Maternal Serum Metabolomics in Mid-Pregnancy Identifies Lipid Pathways as a Key Link to Offspring Obesity in Early Childhood

Abstract

Maternal metabolism during pregnancy shapes offspring health via in utero programming. In the Healthy Start study, we identified five subgroups of pregnant women based on conventional metabolic biomarkers: Reference (n = 360); High HDL-C (n = 289); Dyslipidemic-High TG (n = 149); Dyslipidemic-High FFA (n = 180); Insulin Resistant (IR)-Hyperglycemic (n = 87). These subgroups not only captured metabolic heterogeneity among pregnant participants but were also associated with offspring obesity in early childhood, even among women without obesity or diabetes. Here, we utilize metabolomics data to enrich characterization of the metabolic subgroups and identify key compounds driving between-group differences. We analyzed fasting blood samples from 1065 pregnant women at 18 gestational weeks using untargeted metabolomics. We used weighted gene correlation network analysis (WGCNA) to derive a global network based on the Reference subgroup and characterized distinct metabolite modules representative of the different metabolomic profiles. We used the mummichog algorithm for pathway enrichment and identified key compounds that differed across the subgroups. Eight metabolite modules representing pathways such as the carnitine-acylcarnitine translocase system, fatty acid biosynthesis and activation, and glycerophospholipid metabolism were identified. A module that included 189 compounds related to DHA peroxidation, oxidative stress, and sex hormone biosynthesis was elevated in the Insulin Resistant-Hyperglycemic vs. the Reference subgroup. This module was positively correlated with total cholesterol (R:0.10; p-value < 0.0001) and free fatty acids (R:0.07; p-value < 0.05). Oxidative stress and inflammatory pathways may underlie insulin resistance during pregnancy, even below clinical diabetes thresholds. These findings highlight potential therapeutic targets and strategies for pregnancy risk stratification and reveal mechanisms underlying the developmental origins of metabolic disease risk.

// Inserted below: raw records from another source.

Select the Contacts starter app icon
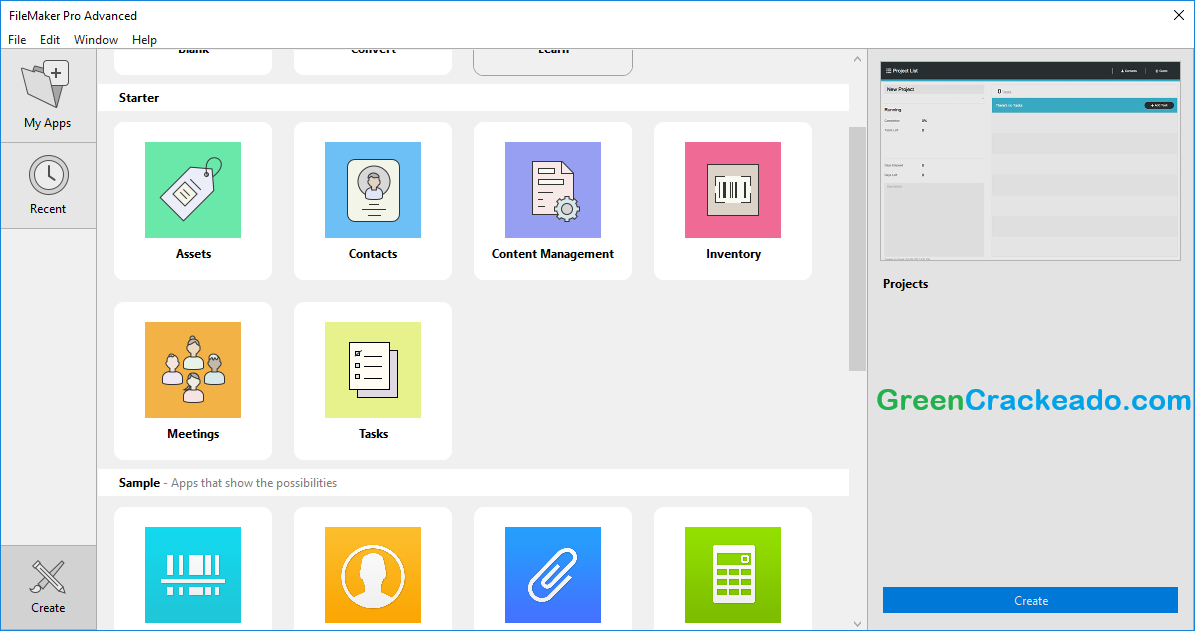Image resolution: width=1195 pixels, height=631 pixels. pos(372,190)
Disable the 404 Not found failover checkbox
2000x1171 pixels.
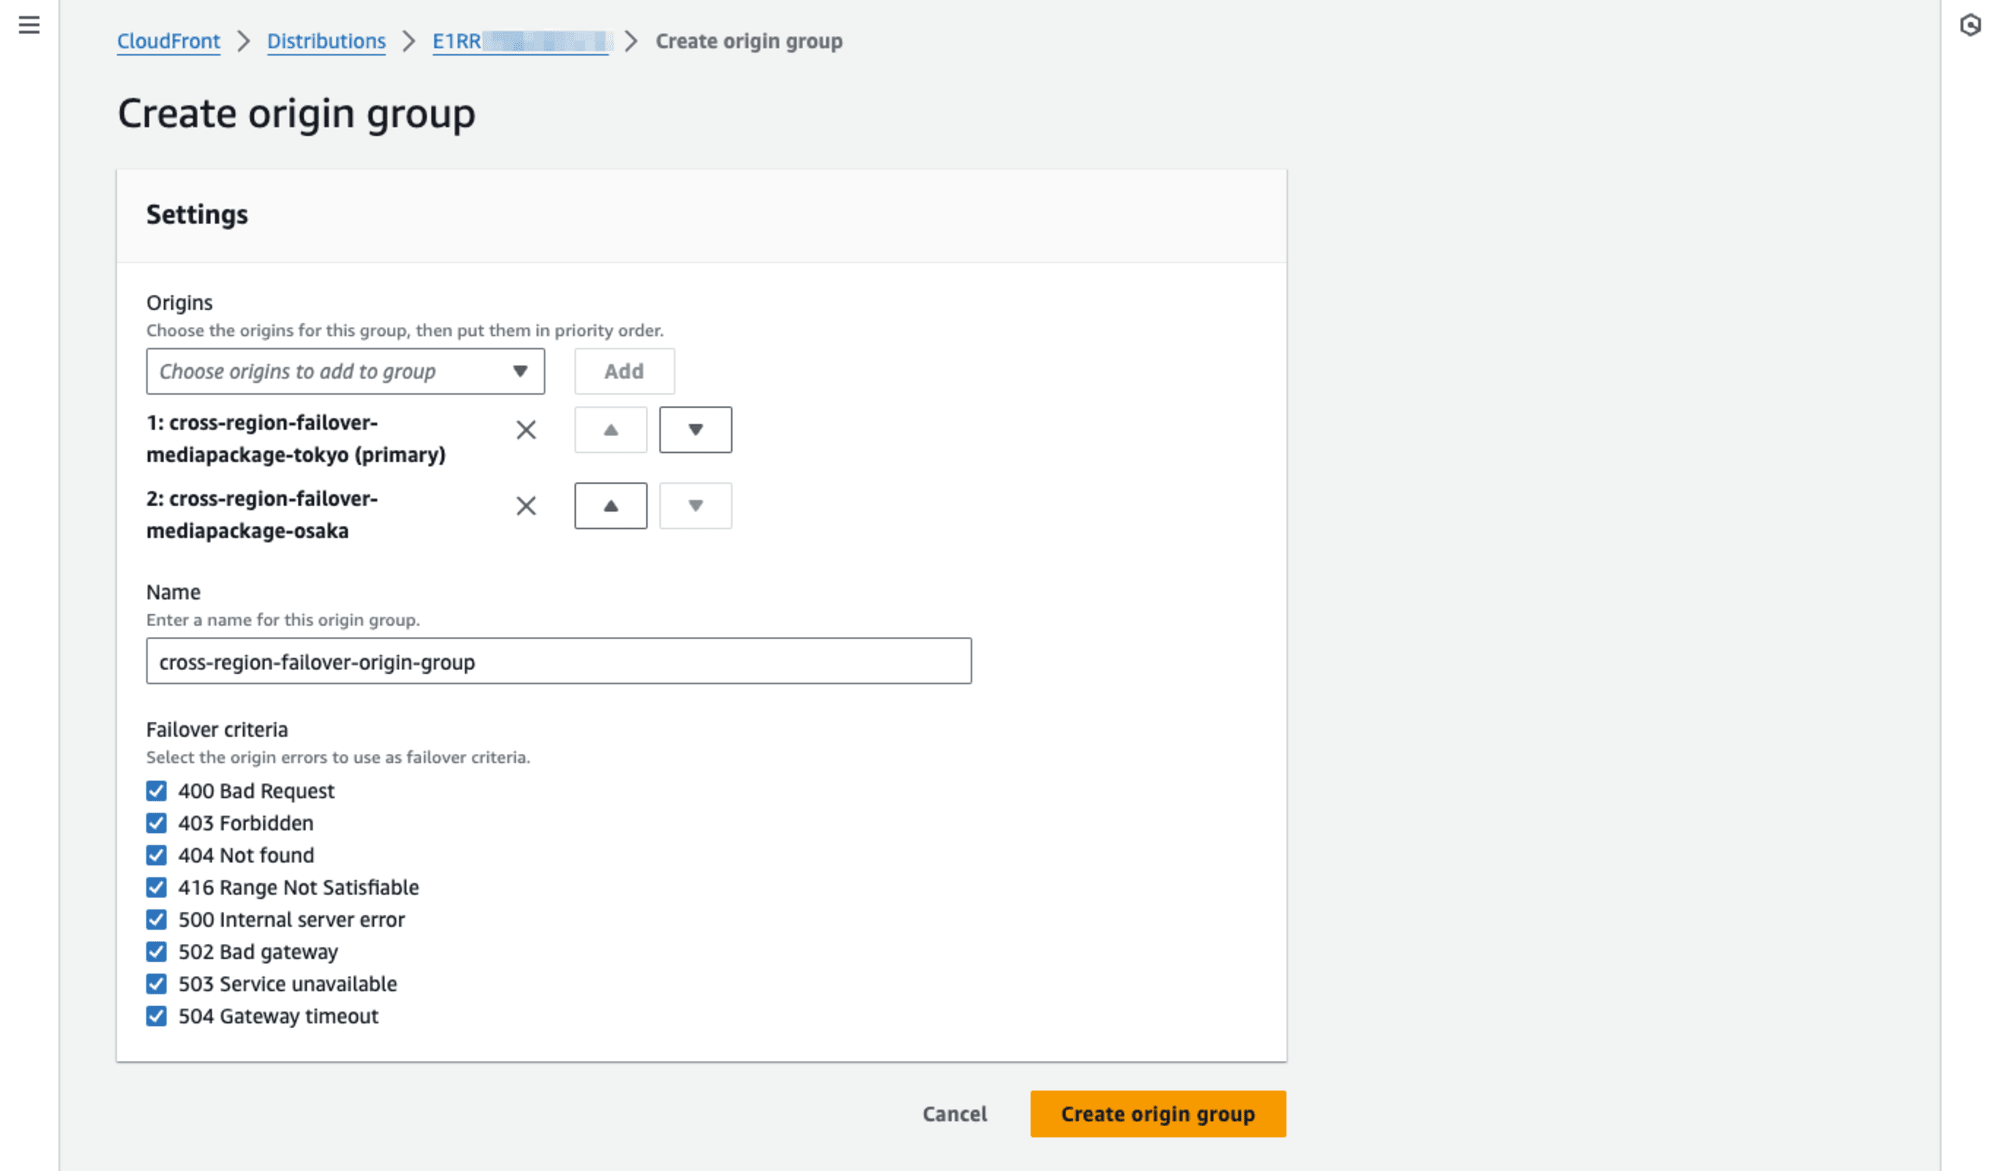tap(157, 855)
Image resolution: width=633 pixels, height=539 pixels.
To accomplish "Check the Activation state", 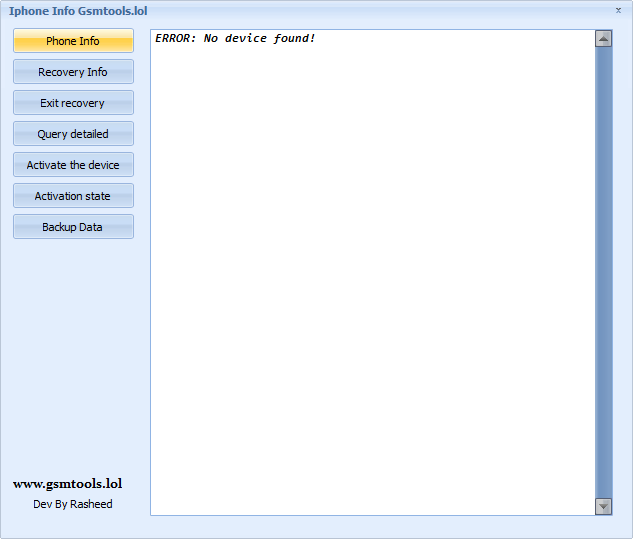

Keywords: WGCNA; gestational diabetes mellitus; lipids; metabolomics; pregnancy.

Figure 1

Schematic showing the global metabolomic network, as well as key modules within the network, each representing distinct metabolomic profiles. The metabolomic network and modules were derived in the Reference subgroup. The dendrogram and module colors show the hierarchical clustering, which captures the connectedness between compounds while considering their relationship to all other compounds within the network. Each color represents a module configuration characterized by highly connected compounds with few having many connections with neighboring compounds. In this figure we highlight the Brown module. The first eigenvector of the module is thought of as the average metabolomic pattern or profile captured by that module, with higher values indicating greater similarity with the module profile and lower values indicating less similarity. Within the module, the compounds that are most strongly correlated with the first eigenvector are considered to be key compounds of the profile and, accordingly, the overall module. In this figure, we show a generated example and have increased the size of the circle to indicate it is a key compound as well as increased the width of the edges to indicate it is highly connected to other compounds in the module profile.

Figure 2

Pearson correlation between each module metabolomic profile and conventional metabolic markers. The metabolomic network and modules were derived in the Reference subgroup. Pearson correlation was used to assess the correlation between the first eigenvector of each module and the conventional metabolic biomarkers. Darker blue indicates a stronger negative correlation, darker red indicates a stronger positive correlation. * p-value < 0.05, ** p-value < 0.001, *** p-value < 0.0001.

Figure 3

Differences in mean Brown module metabolomic profile across metabolic subgroups. The metabolomic network and modules were derived in the Reference subgroup. In this figure we show the Brown module. The first eigenvector of the module represents the average metabolomic pattern or profile captured by that module, with higher values indicating greater similarity with the module profile and lower values indicating less similarity. Pairwise test is Dunnett, with significant differences shown by a horizontal bar.